Between 9:00 AM and 4:00 PM on 4/11/14 Patient #4 was seen and treated by multiple physicians/PA's whose notes identified that crepitus was severe and spanned from the patient ' s neck to the genitalia. At 4:20 PM a Surgical PA identified that the suction system was replaced. A physician progress note dated 4/11/14 at 5:30 PM identified the extensive subcutaneous emphysema was due to the faulty suction and the patient was transferred to the ICU for additional care. Between 12:01 AM to 5:55 PM, nursing documentation failed to identify the amount of wall suction that was used. At 5:55 PM, nursing documentation identified that the chest tube suction remained at 10 cm, when the order (4/10/14) directed suction to be 20 cm. On 4/11/14 at 7:15 PM (approximately 36 hours later) nursing documentation identified that the chest tube suction was increased from 10 cm to 20 cm.
Between 4/10/14 and 4/12/14, multiple chest X-rays were obtained and there was no indication that the chest tube was in the wrong position. In addition, vital signs were obtained frequently throughout the admission and with each change in condition, and treatments were initiated as needed.
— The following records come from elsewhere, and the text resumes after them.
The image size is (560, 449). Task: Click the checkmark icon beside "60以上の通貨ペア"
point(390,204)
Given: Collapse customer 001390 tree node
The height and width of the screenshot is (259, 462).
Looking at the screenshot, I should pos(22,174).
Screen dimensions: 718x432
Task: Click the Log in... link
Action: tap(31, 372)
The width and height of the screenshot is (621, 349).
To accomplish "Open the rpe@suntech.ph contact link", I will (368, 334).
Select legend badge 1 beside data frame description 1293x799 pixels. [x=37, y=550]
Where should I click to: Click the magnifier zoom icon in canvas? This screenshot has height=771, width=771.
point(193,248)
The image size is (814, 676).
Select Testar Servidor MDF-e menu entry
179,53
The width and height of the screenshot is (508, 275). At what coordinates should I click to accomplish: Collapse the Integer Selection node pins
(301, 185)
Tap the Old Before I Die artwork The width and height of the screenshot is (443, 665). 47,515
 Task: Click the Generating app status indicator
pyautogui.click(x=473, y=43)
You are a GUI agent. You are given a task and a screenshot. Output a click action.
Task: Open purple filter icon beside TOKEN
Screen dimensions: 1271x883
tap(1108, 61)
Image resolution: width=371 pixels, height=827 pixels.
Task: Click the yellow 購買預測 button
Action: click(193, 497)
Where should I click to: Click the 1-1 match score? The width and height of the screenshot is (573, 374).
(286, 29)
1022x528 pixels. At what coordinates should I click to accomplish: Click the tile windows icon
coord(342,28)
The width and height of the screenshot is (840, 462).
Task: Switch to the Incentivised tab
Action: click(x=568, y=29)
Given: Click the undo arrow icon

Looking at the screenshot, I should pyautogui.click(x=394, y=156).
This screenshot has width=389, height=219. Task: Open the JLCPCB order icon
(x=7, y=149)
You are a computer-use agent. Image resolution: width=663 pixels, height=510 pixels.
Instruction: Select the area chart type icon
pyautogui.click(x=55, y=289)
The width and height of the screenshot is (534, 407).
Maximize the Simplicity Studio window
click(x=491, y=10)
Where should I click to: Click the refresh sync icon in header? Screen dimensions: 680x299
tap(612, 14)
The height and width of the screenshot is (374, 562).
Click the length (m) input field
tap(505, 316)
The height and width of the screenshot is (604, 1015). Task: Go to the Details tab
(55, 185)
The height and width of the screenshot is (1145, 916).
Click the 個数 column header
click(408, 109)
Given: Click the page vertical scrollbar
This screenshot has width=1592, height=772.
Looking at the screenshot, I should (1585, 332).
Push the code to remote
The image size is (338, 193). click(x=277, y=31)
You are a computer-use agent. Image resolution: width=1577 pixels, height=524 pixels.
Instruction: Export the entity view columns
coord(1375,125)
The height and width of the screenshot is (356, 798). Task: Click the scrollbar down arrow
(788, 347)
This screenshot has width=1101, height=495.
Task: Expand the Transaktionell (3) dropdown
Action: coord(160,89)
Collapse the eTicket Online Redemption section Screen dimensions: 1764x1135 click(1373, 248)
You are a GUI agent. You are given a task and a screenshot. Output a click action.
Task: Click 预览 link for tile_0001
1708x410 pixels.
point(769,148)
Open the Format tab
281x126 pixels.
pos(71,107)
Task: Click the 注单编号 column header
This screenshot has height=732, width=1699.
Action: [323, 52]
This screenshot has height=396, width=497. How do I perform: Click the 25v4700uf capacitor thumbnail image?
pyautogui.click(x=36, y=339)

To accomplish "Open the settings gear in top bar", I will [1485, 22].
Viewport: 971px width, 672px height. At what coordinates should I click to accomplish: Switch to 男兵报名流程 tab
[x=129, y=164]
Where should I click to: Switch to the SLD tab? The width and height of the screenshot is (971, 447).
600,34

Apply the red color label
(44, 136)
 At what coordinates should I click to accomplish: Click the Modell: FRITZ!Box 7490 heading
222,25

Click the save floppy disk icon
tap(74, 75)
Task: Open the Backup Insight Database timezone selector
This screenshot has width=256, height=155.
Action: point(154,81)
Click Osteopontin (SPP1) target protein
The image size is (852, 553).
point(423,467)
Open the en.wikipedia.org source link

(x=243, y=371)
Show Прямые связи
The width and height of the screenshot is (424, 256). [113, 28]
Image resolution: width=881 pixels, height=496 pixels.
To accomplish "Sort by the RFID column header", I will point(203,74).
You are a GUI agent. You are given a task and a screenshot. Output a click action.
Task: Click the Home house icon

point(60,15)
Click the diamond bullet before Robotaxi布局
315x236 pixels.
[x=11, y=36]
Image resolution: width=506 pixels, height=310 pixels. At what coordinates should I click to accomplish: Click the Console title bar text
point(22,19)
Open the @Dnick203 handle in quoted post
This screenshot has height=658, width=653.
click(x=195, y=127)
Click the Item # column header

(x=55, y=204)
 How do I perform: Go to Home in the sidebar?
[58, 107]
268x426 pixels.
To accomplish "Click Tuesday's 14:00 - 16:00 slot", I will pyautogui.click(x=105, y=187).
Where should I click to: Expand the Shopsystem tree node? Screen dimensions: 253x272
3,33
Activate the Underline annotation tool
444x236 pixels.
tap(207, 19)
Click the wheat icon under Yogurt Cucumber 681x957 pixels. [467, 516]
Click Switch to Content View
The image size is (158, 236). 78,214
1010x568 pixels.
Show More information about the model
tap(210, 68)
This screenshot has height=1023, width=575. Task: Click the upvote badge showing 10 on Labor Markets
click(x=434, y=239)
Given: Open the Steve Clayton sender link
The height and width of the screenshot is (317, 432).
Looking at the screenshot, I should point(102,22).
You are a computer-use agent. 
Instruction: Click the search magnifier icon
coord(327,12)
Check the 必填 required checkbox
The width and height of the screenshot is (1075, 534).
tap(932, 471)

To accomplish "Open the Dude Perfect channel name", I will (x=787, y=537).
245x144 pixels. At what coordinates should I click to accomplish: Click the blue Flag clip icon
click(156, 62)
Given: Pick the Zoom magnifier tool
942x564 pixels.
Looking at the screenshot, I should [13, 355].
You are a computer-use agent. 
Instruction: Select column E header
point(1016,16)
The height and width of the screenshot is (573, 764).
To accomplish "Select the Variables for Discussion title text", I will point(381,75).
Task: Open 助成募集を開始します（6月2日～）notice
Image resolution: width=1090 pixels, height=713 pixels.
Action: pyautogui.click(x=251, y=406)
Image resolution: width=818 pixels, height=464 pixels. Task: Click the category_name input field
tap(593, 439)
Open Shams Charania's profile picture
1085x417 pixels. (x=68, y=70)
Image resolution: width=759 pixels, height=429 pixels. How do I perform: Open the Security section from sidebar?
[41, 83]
On 4/12/14 a nurses note at 7:30 AM identified that the suction container orange ball was continually dropping with movement. A thoracic surgeon note dated 4/12/14 at 9:00 AM identified that Patient #4 has crepitus from the left jaw to the thighs and across the chest and the extensive subcutaneous emphysema was due to a lack of suction for several hours. A nurse's note at 5:35 PM identified the subcutaneous emphysema extended to the patient ' s knees. A second opinion was obtained and Patient #4 returned to the operating room for a new chest tube placement. The new chest tube required a suction of 40 cm, remained in place until removal on 4/19/14, and the patient's condition had notably improved. On 4/21/14 Patient #4 was discharged home.
The hospital's chest tube insertion policy directed to check the functioning of the chest tube and the drainage system (including suction) with vital signs and changes in the patient's condition. Subcutaneous emphysema is an unexpected outcome for a patient with a chest tube. Documentation of goal/outcome evaluation will be assessed and documented at least once every shift.
b. In an expansion of the sample, 13 additional patient records were reviewed (Patients #37 - #49) for chest tube management (with drainage system) during their admissions between 2015 and 2016. Review of each of the clinical records including nursing documentation failed to consistently document that the orange float appeared in the suction indicator window (indicating proper suction) per physician order. There were no noted adverse medical problems as a result of the lack of documented suction amount.
c. Review of the clinical records of 4 (Patients #37, #45, #46, #47) of 13 patients with a chest tube and drainage system between 2015 and 2016 identified that nursing documentation failed to consistently reflect the change in chest tube suction amount as per physician order. There were no noted adverse medical problems as a result of the failure to document the increase the suction amount.
d. Review of clinical records of 9 (Patients #37, #38, #39, #41, #43, #45, #46, #47, #49) of 13 patients with a chest tube and drainage system between 2015 and 2016 identified that the assessments of the chest tube and drainage systems were not documented consistently on each shift and with a patient's change in condition, per chest tube clinical skills policy and manufacturer guidelines. There were no noted adverse medical problems as a result of the lack of documented assessments.
Interviews with RN #200 and the Regional Director of Quality and Safety on 5/5/16 identified that the hospital had just changed the vendor for the computerized patient records within the past week. The old computerized medical record had some challenges for nursing documentation and the hospital's switch to a new computerized system would allow for better nursing documentation.